Consigne: Poursuivez le texte sur les fouilles de la grotte après sa dernière phrase.

Texte présenté:
══════════════════════════════

Archéologues et bénévoles ont ainsi un objectif bien précis en explorant la cavité à la recherche de vestiges archéologiques : faire en sorte que, si ces flancs escarpés recèlent encore des trésors comme les manuscrits de la mer Morte, ils ne tombent pas entre de mauvaises mains.
Des équipes disparates descendent de la corniche par un ancien chemin de chèvres, se préservant d’une chute mortelle en se tenant à une corde, jusqu’à atteindre, 80 mètres en contrebas, la grotte, 250 mètres au-dessus du canyon.
Epoque chalcolithique
Dans la grotte même, certains s’insinuent dans les anfractuosités les plus basses de la roche calcaire, s’éclairant avec une lampe frontale. Ils remplissent de pierre et de sable des seaux qui sont rapportés à l’entrée.
Là, des bénévoles tamisent le contenu. Jusqu’alors, ils ont trouvé des restes de mâchoire, un morceau de bois sculpté et un bout de papyrus qui pourrait être précieux.
« C’est quand même mieux que d’aller au boulot », dit l’un des volontaires, Guy Raveh, ingénieur de 39 ans.
Hai Ashkenazi, qui achève son doctorat d’archéologie à l’université de Tel Aviv, tient un bâton sculpté de l’époque chalcolithique. « C’est fascinant de tenir quelque chose dont on se servait il y a 6 000 ans », dit le scientifique de 46 ans parmi les nuages de poussière des seaux qu’on vide.
Les archéologues israéliens pensent que la caverne a servi de refuge aux juifs à l’époque de la destruction par les Romains du second Temple à Jérusalem en 70, et pendant la révolte juive de Bar Kokhba contre les Romains environ 65 ans plus tard.

══════════════════════════════

Données fournies:
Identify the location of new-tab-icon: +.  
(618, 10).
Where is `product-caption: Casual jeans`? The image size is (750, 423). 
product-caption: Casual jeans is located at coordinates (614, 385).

══════════════════════════════

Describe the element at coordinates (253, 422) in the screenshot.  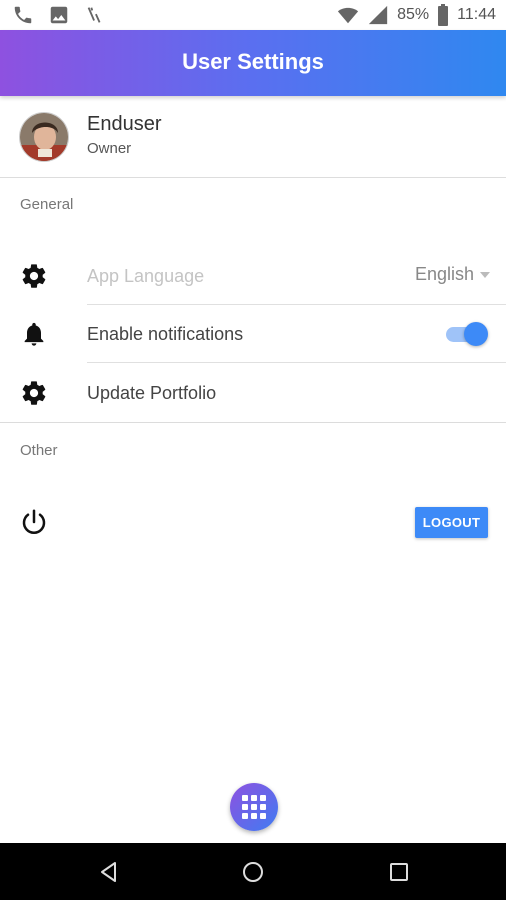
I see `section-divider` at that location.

══════════════════════════════

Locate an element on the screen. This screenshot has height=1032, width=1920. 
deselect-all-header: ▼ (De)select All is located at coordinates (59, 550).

══════════════════════════════

Réponse attendue:
Elle a aussi servi aux hommes auparavant. Les conditions, sèches et fraîches, sont propices à la conservation des vestiges, dit Amir Ganor, de l’unité de lutte contre le pillage au sein des autorités archéologiques.
En 2009, au cours d’une discrète opération d’infiltration, les autorités israéliennes ont appris qu’un papyrus portant des écrits en hébreu et datant peut-être de la révolte de Bar Kokhba ou même d’avant, était à la vente sur le marché noir.
‘Vol d’antiquités fréquent’
Les vendeurs en demandaient deux millions de dollars. Des agents infiltrés s’étaient fait passer pour des acheteurs et avaient pu récupérer le papyrus et arrêter des trafiquants, rapportent les autorités.
Le papyrus proviendrait de la gorge de Tzeelim et les autorités vont à présent étudier s’il est lié à celui mis au jour au cours des récentes fouilles.
« Le vol d’antiquités est fréquent en Israël, dit Amir Ganor. On prend environ 150 voleurs chaque année. »
Les archéologues ne désespèrent pas de refaire une découverte aussi sensationnelle que celle des manuscrits de la mer Morte. Mais tout ce qui éclaire le passé est le bienvenu, disent-ils.
Israël prévoit de publier en novembre un autre papyrus découvert dans le désert, dit Amir Ganor, sans en révéler davantage.
Le chantier de la « grotte des crânes » s’achève cette semaine. Les autorités espèrent dupliquer l’opération ailleurs.
Parmi les bénévoles qui ont campé près de la grotte se mélangeaient universitaires et jeunes en quête d’aventure qui ont répondu à un appel sur Facebook.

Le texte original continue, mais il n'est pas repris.